Exercise instructions >> In the records below, repeat exactly the lines between the line holding "1024x768 pixels. How" and the line holding "You are a computer-use", inclusive, and drop the pictures.

Task input >>

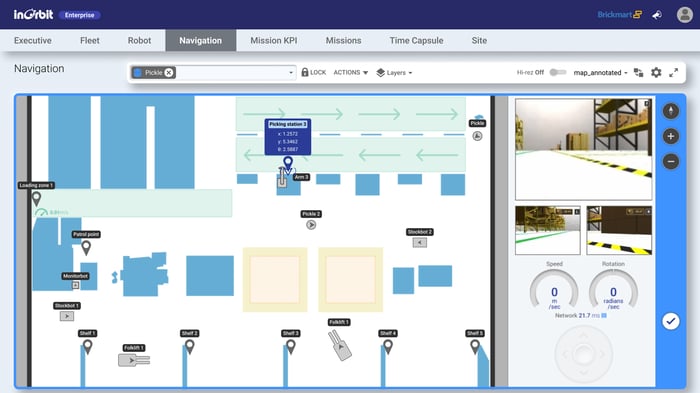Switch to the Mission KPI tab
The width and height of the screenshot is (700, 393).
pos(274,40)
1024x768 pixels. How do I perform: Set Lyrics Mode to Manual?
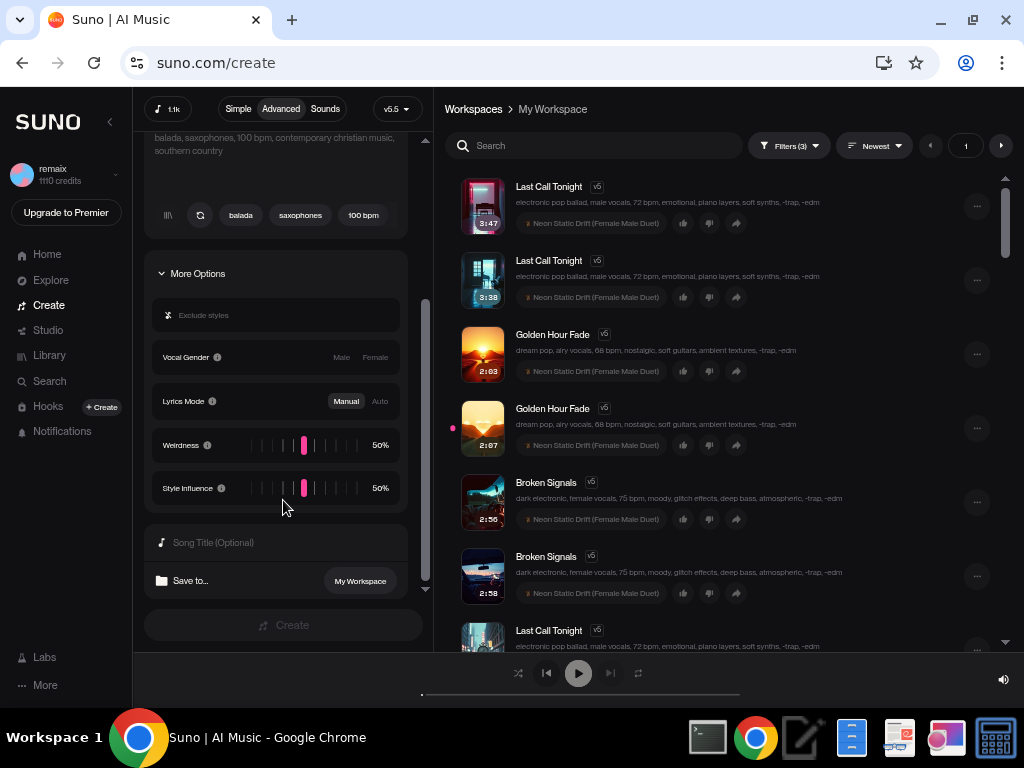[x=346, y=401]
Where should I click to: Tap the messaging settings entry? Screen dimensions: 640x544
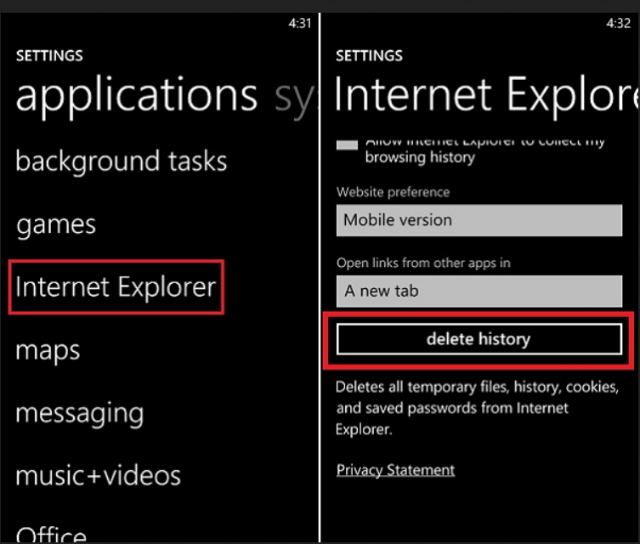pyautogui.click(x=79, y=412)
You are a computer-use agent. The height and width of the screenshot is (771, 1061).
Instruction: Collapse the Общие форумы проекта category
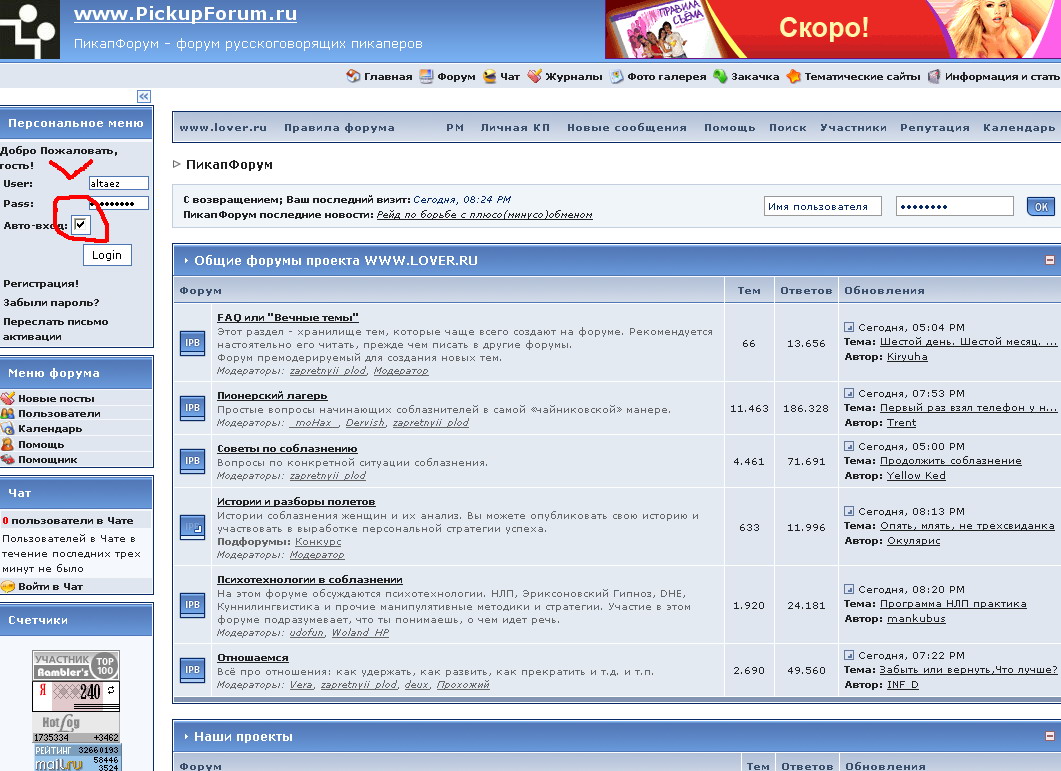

--

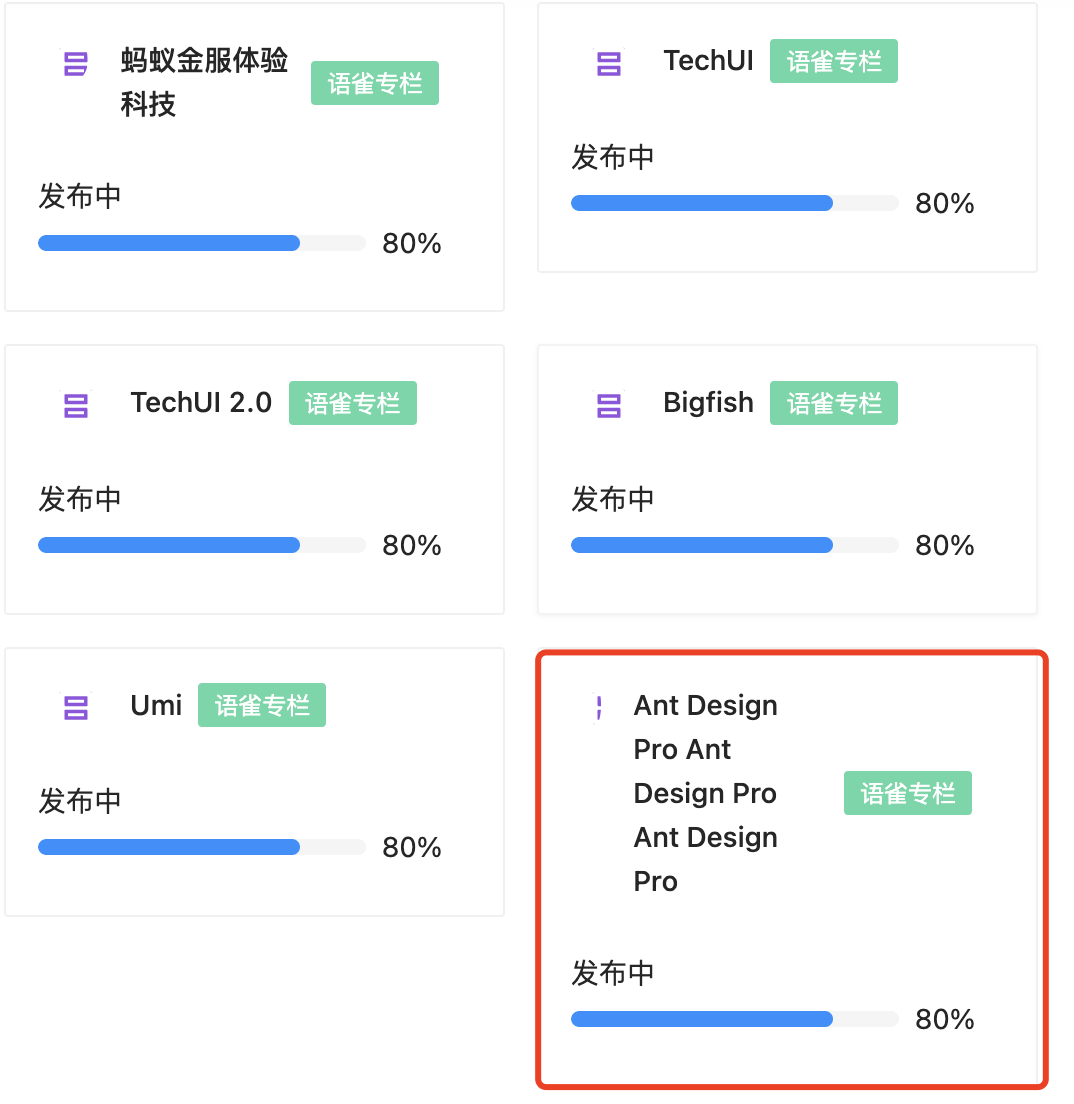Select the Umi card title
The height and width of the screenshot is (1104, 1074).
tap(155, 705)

Reply >>
1024x768 pixels. How do I perform: Set Lyrics Mode to Manual?
[x=346, y=401]
Where should I click to: Tap the messaging settings entry? Screen dimensions: 640x544
pyautogui.click(x=79, y=412)
You are a computer-use agent. The height and width of the screenshot is (771, 1061).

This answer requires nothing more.